Posted on:2006-07-13Degree:Ph.DType:Dissertation
University:The University of ChicagoCandidate:Forman, DavidFull Text:PDF
GTID:1455390008967939Subject:Philosophy
Abstract/Summary:
Kant claims that the freedom of the will is nothing other than autonomy, i.e., moral self-legislation. But this should not be taken to mean that only a morally good will can be free: moral self-legislation is not a property exclusive to morally good wills, but is rather a property of all morally obligated wills. Kant claims that all his predecessors failed to recognize that obligation is based on such self-legislation. Rather than viewing the will as autonomous or self-legislating, they all viewed the will as heteronomous---as subject to a moral law legislated by God, nature, society, etc.

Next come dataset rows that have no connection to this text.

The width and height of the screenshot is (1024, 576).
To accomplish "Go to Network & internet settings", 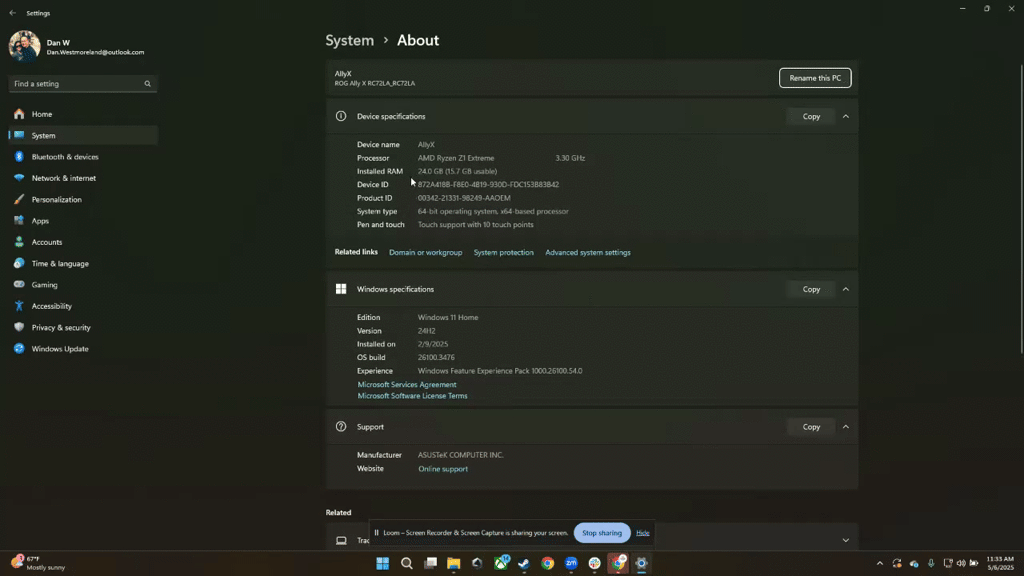I will point(63,178).
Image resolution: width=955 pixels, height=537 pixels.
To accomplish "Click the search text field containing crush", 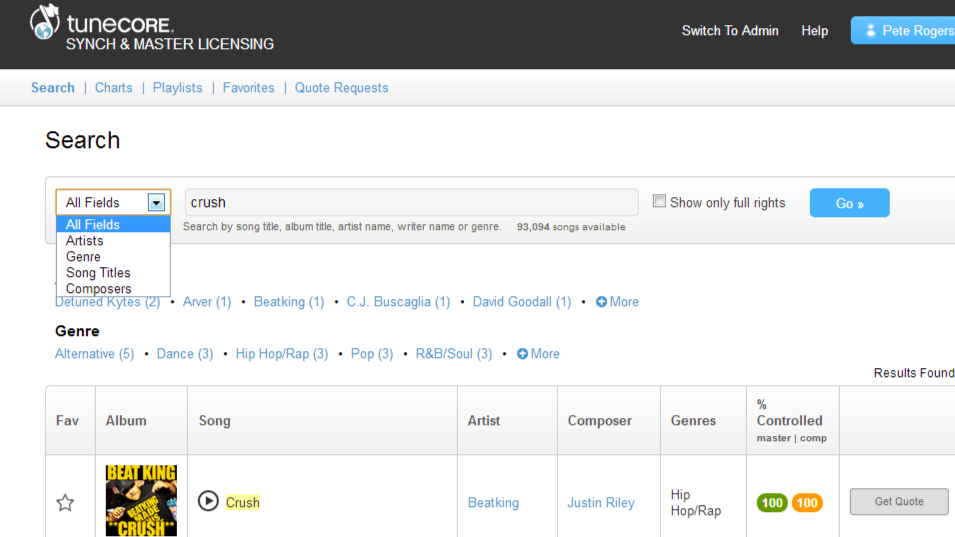I will click(x=411, y=203).
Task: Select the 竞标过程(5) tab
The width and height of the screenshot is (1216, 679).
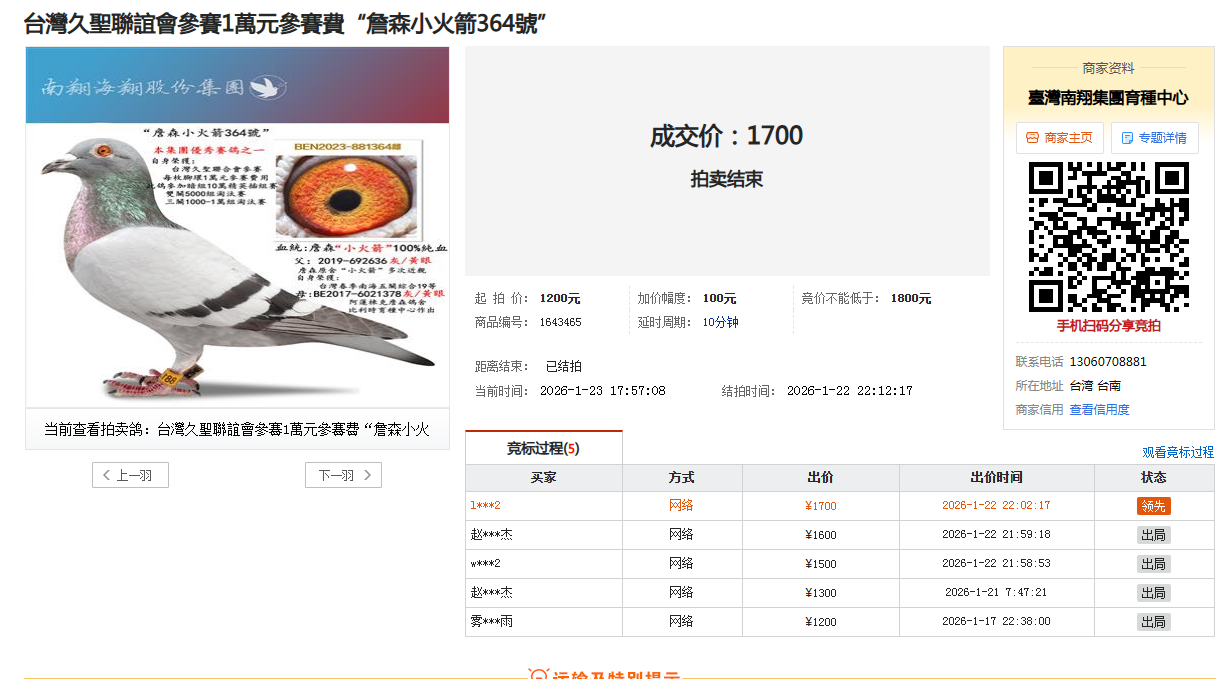Action: pos(543,448)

The root of this failure is the propensity of our reason to go beyond its own proper sphere in its attempt to explain the possibility of moral obligation. Such an explanation would have to conform to the conditions of the possibility of our experiencing the will's causality in acting morally---and the will can be experienced only as acting according to natural necessity. For Kant, such an explanation is rooted in a transcendental illusion of reason that makes it impossible either (1) to assert the will's freedom or (2) to properly formulate the moral law. Only by restraining reason from such an explanation can the will be understood as subject to law and yet free.